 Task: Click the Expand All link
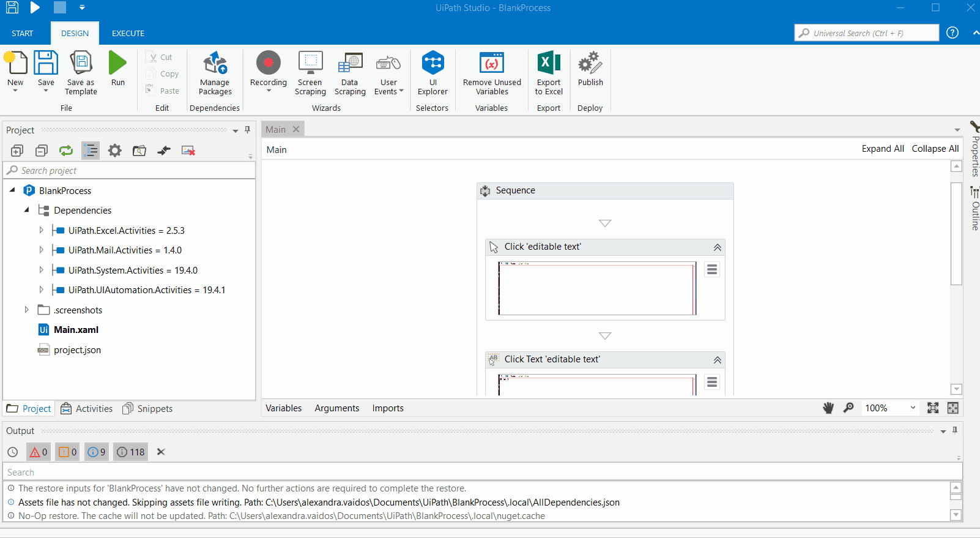coord(882,149)
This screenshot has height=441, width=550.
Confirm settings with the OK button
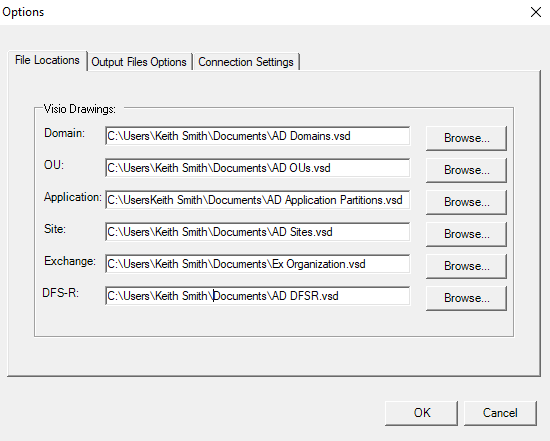[422, 413]
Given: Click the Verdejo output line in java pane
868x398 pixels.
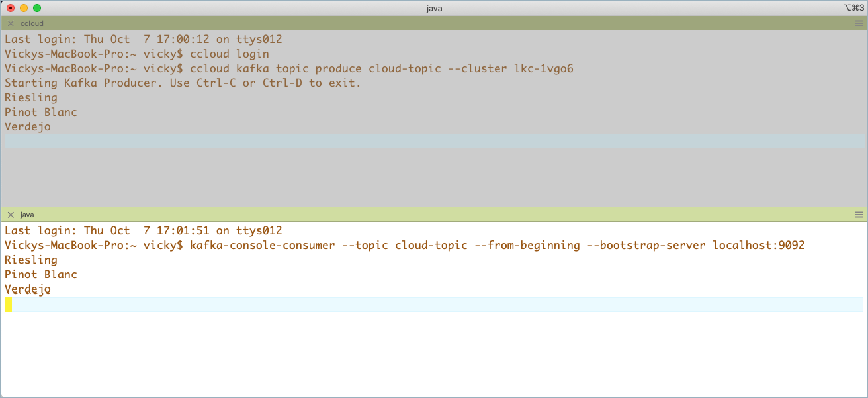Looking at the screenshot, I should (x=27, y=289).
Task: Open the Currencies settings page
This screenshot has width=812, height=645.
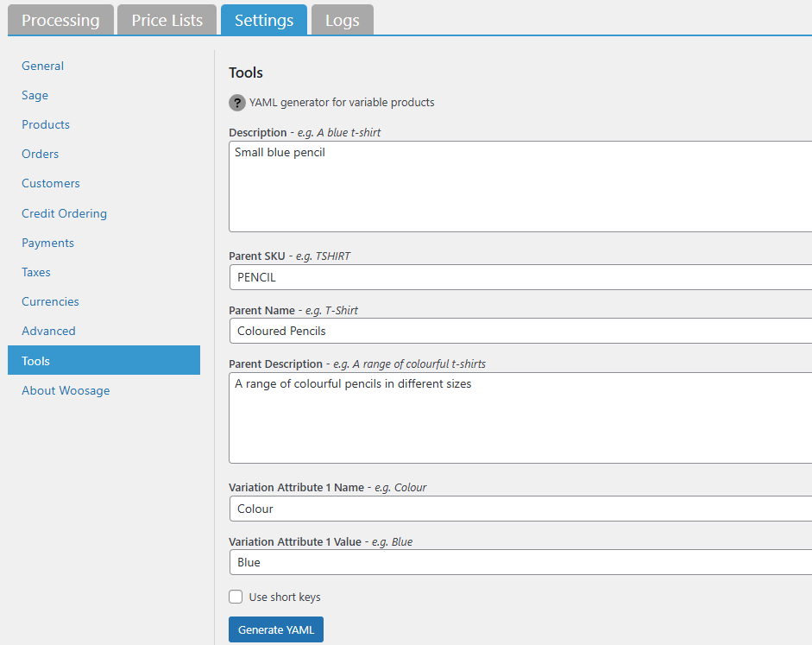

◆ ◆ ◆ ◆

__Problem to solve__.
Please repeat, exactly as written, only the lines from the line with "Task: Open the Currencies settings page" to the end of the data, leaving out every picture.

__Response box__.
Task: Open the Currencies settings page
This screenshot has width=812, height=645.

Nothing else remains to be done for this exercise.